Effect of altered expression of Snapin on HCMV gene expression and viral genomic synthesis and production. (A) Western blot analysis was used to assay the levels of HCMV IE1, UL44, and gH in the parental U251 cells (U251; lanes 4, 11, 18, and 25), cells overexpressing full-length Snapin (U251-S; lanes 3, 7, 10, 14, 17, 21, 24, and 28), and Snapin mutants SΔH1(37-65aa) (U251-ΔH1; lanes 2, 6, 9, 13, 16, 20, 23, and 27) and SΔH2(81-126aa) (U251-SΔH2; lanes 1, 5, 8, 12, 15, 19, 22, and 26).
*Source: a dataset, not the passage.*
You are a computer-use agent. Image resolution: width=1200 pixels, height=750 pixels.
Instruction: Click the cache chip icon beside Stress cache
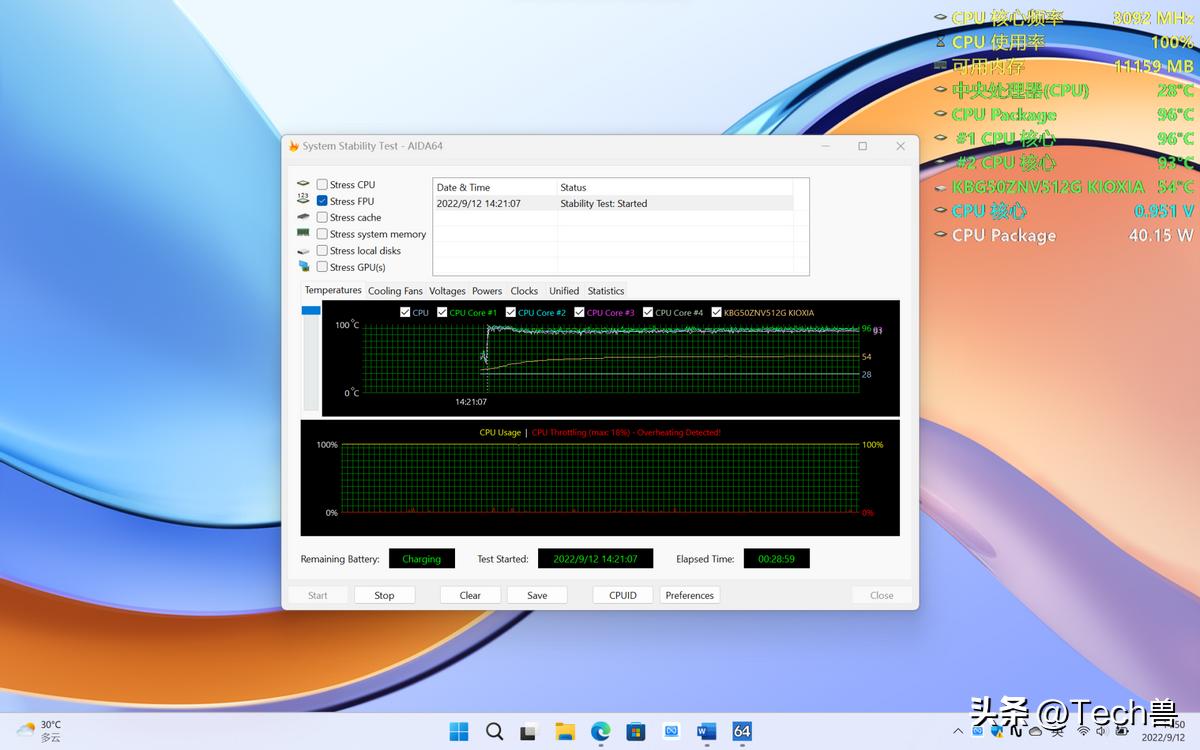coord(303,217)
Cells were either transfected with anti-Snapin H2-siRNA (H2-siRNA; lanes 1 to 3, 8 to 10, 15 to 17, and 22 to 24) or not transfected with any siRNAs (lanes 4 to 7, 11 to 14, 18 to 21, and 25 to 28), infected with HCMV at an MOI of 1 at 48 h posttransfection, and harvested at 48 to 72 h postinfection. The expression of cellular actin was used as the internal loading control. (B) To assay the level of intracellular viral DNA, cells were harvested at 72 h postinfection. (C) Total infection cultures were collected at 5 days postinfection, and viral titers were determined. The values of the relative HCMV titers and levels of DNA, which are the means from three independent experiments, represent the ratios of the viral titers or levels of DNA in different cells to those in the parental U251 cells (U251), respectively. The viral titers in parental U251 cells were 5 × 10⁴ PFU/ml. The analyses were repeated three times, and the standard deviations are indicated by the error bars.